Celiac or Crohn's: What is the Difference?
Recent developments in the diagnosis of Coeliac Disease (called Celiac Disease in the USA) have led to a remarkable change in the speed with which the disease can be recognised and an increase in the diagnosis rate, which has changed the way the condition is viewed. Until only a couple of years ago mild Coeliac Disease could easily be misdiagnosed or remain undiagnosed because the normal route to discovery was for severe symptoms to lead to an intestinal biopsy, while lower level symptoms were treated by different means and not examined via biopsy, so an accurate diagnosis was not made.
New Test for Coeliac DiseaseThe traditional route was to apply a Coeliac screening blood test – this measured Anti-Gliaden Antibodies (AGA) which are found when people eat gluten to which they are intolerant but AGAs disappear when the patient moves to a gluten-free diet.

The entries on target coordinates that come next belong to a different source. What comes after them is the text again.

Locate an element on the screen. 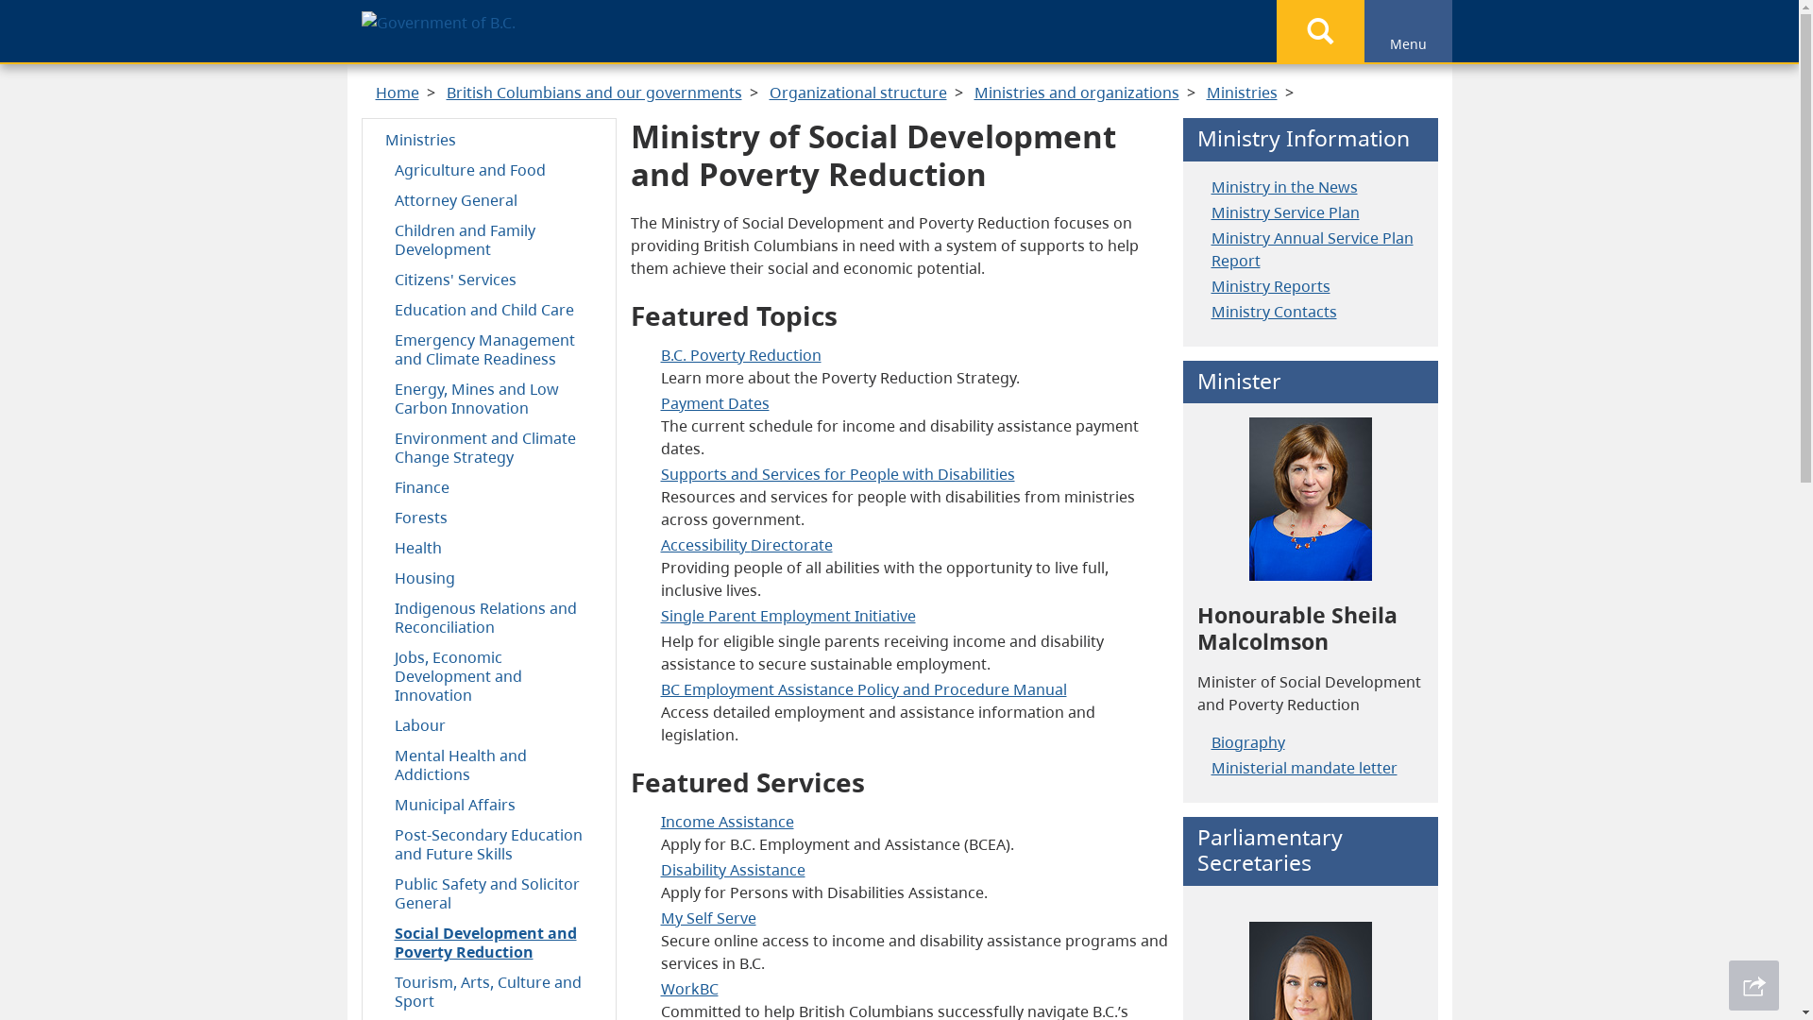 Image resolution: width=1813 pixels, height=1020 pixels. 'Labour' is located at coordinates (489, 723).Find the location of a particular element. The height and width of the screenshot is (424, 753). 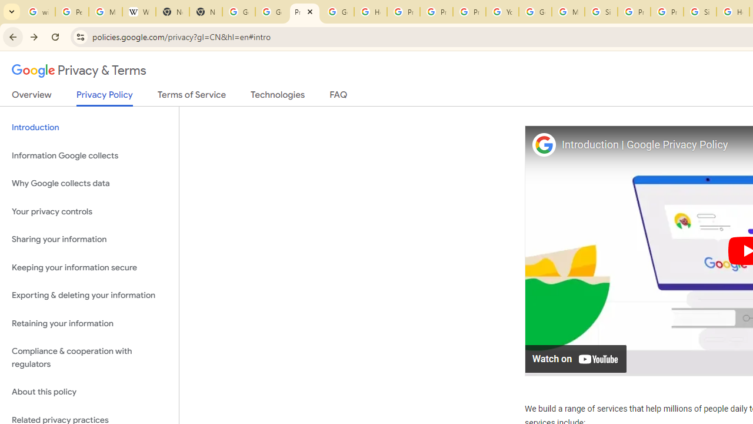

'FAQ' is located at coordinates (338, 97).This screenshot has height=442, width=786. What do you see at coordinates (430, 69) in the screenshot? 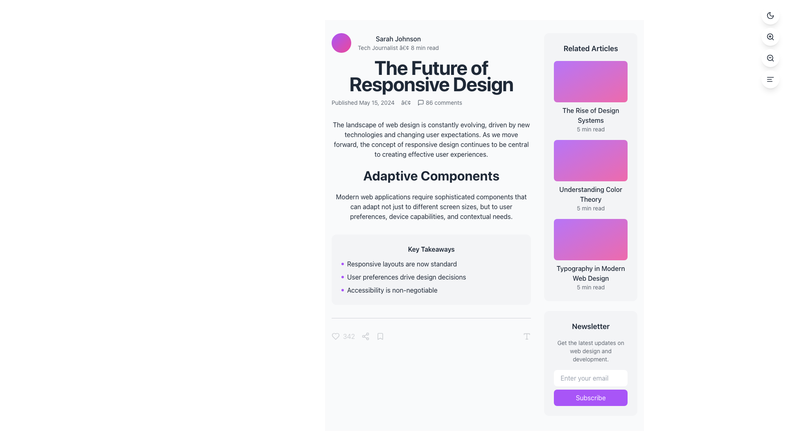
I see `displayed information from the Header section titled 'The Future of Responsive Design', which includes the title, author details, and publication date` at bounding box center [430, 69].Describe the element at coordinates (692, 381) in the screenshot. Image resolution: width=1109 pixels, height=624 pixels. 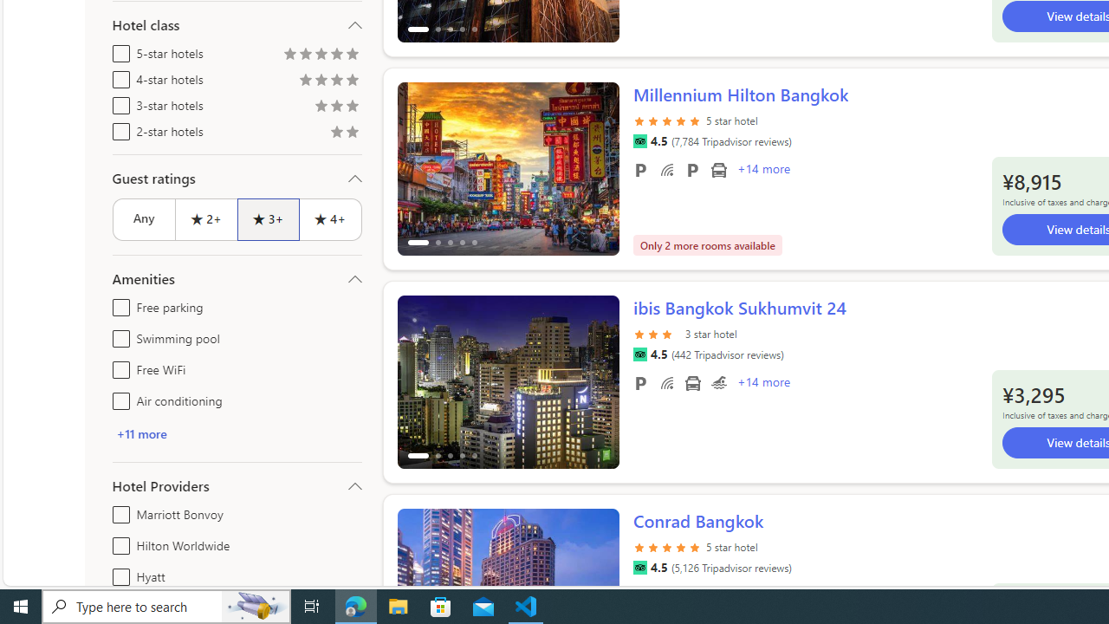
I see `'Airport transportation'` at that location.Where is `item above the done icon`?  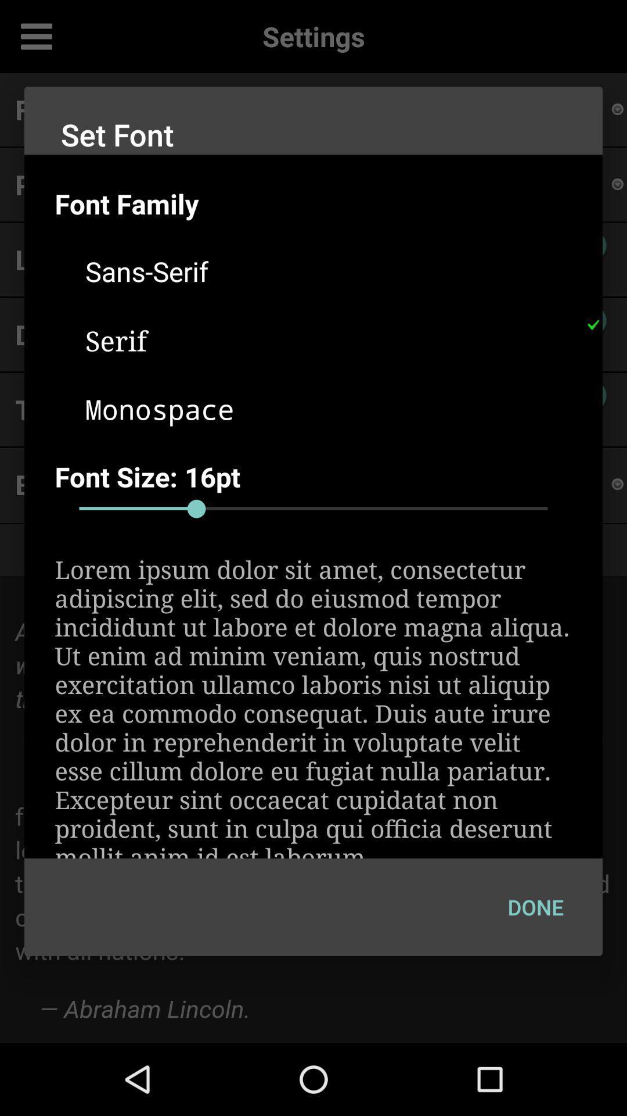 item above the done icon is located at coordinates (314, 705).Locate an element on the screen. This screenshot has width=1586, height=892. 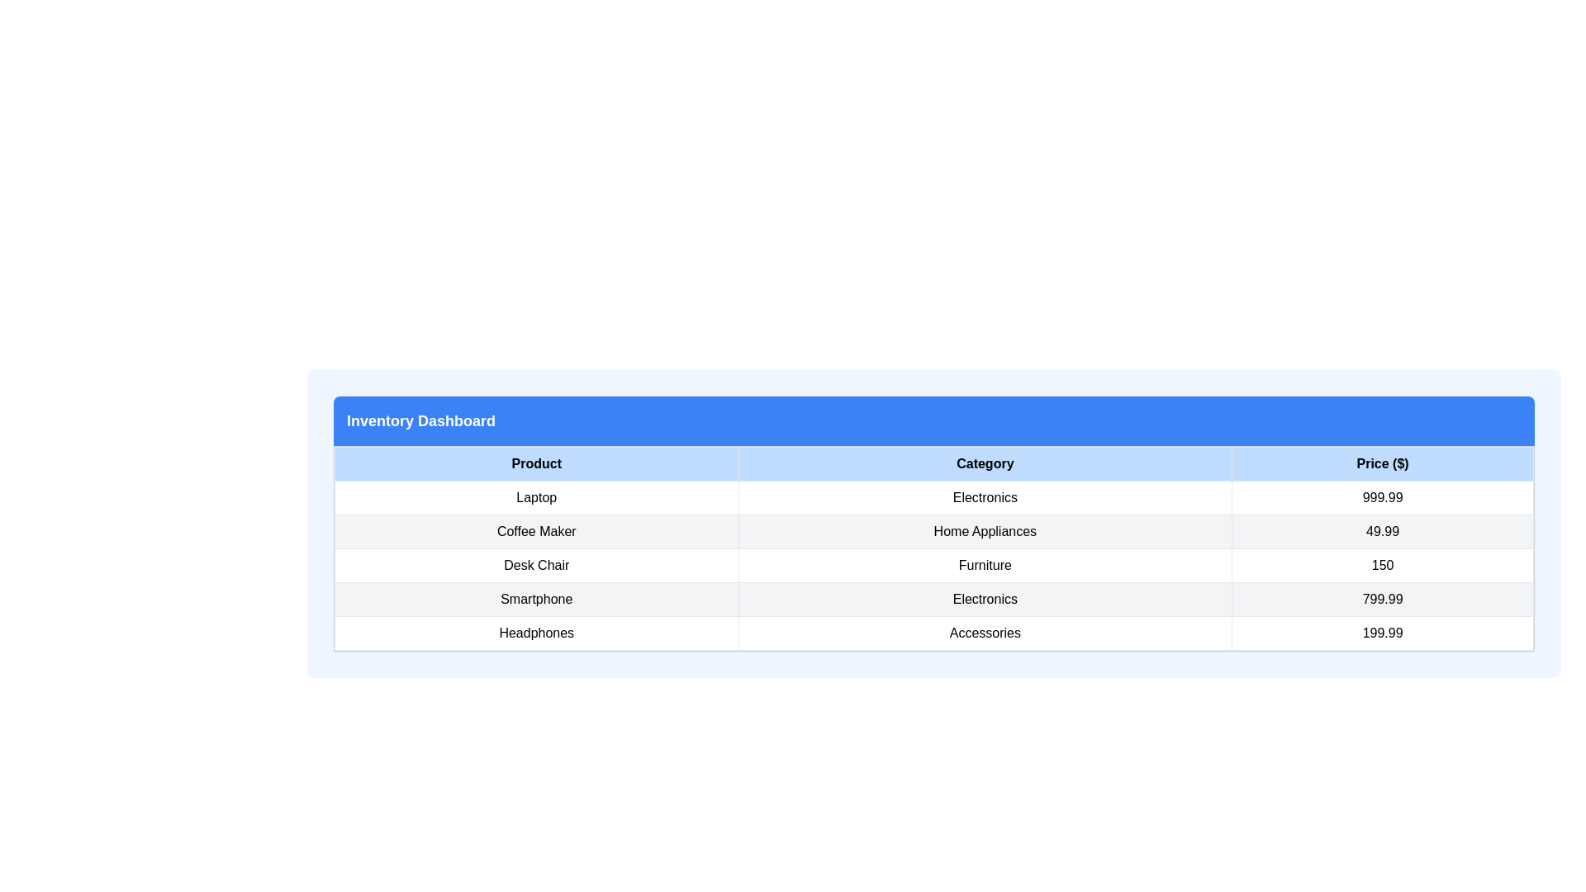
the product name text label in the first column of the inventory table, which is adjacent to 'Electronics' is located at coordinates (536, 496).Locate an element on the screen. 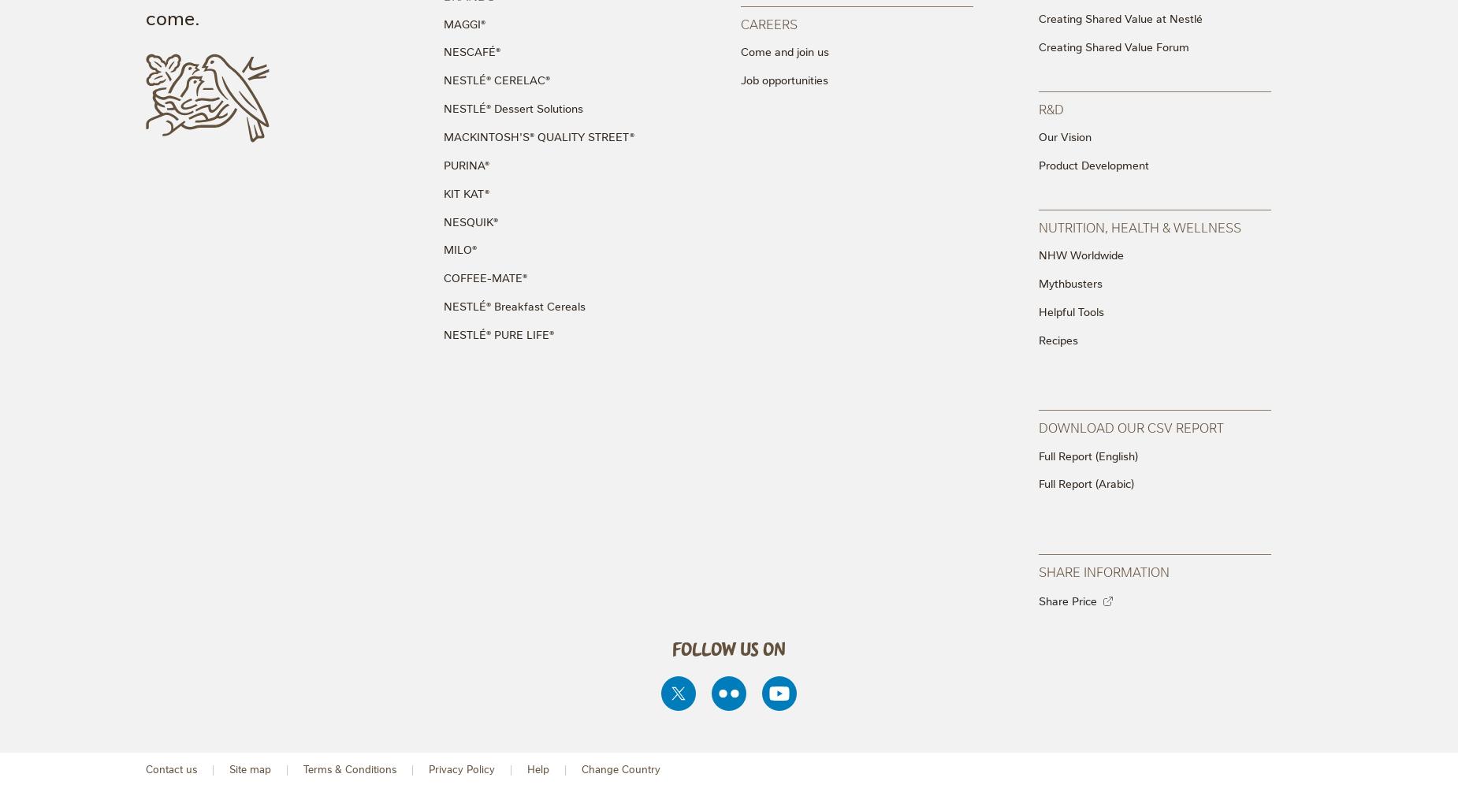 The height and width of the screenshot is (785, 1458). 'Nestle ME on YouTube' is located at coordinates (778, 666).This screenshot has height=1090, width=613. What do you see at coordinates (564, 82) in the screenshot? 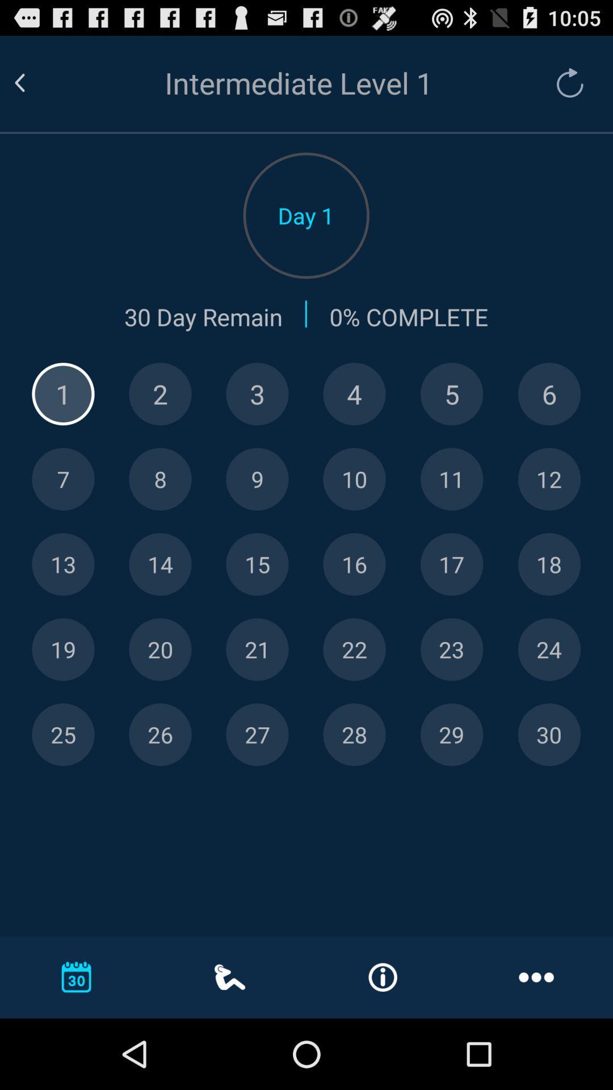
I see `refresh app` at bounding box center [564, 82].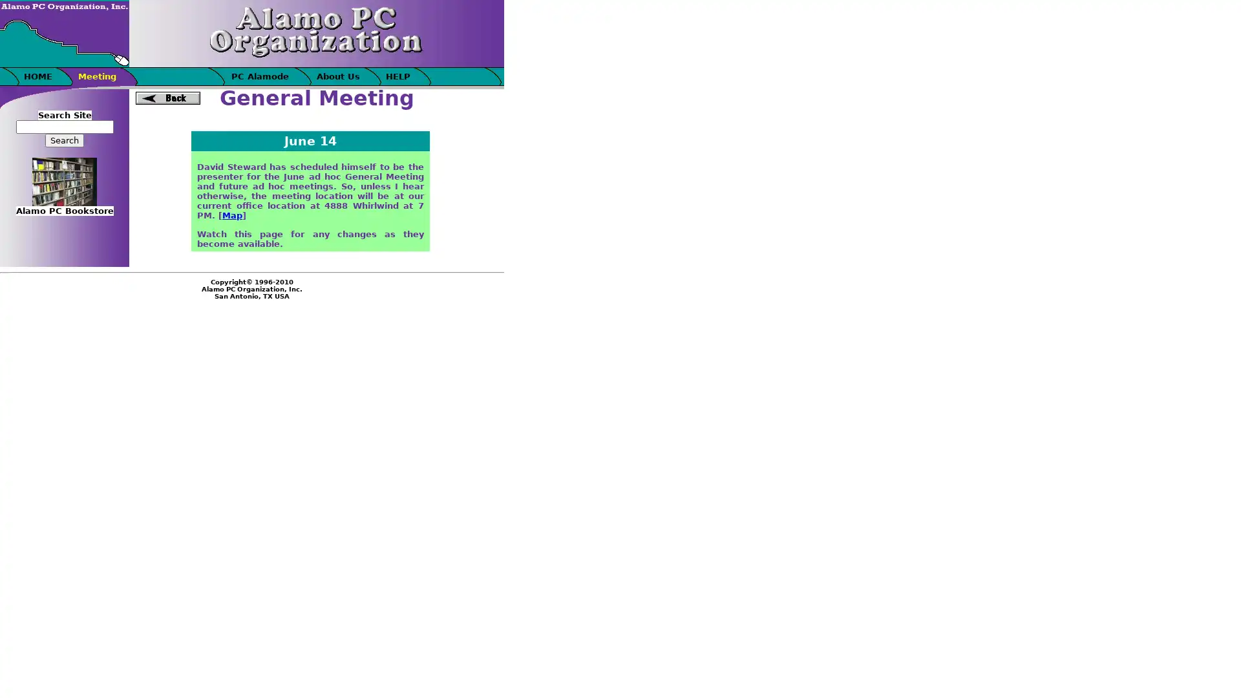  Describe the element at coordinates (64, 140) in the screenshot. I see `Search` at that location.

This test has been relatively successful, except that around 2% of sufferers will return a negative test result owing to complicating factors and an unspecificied percentage of the population, possibly including many with Crohn’s disease, produce a positive test without demonstrating Coeliac Disease symptoms. The new test, which measures tissue transglutaminase antibodies, is used to complement the blood test and diet change, because it can separate out the proportion of the population that has Coeliac Disease but produces a negative AGA test.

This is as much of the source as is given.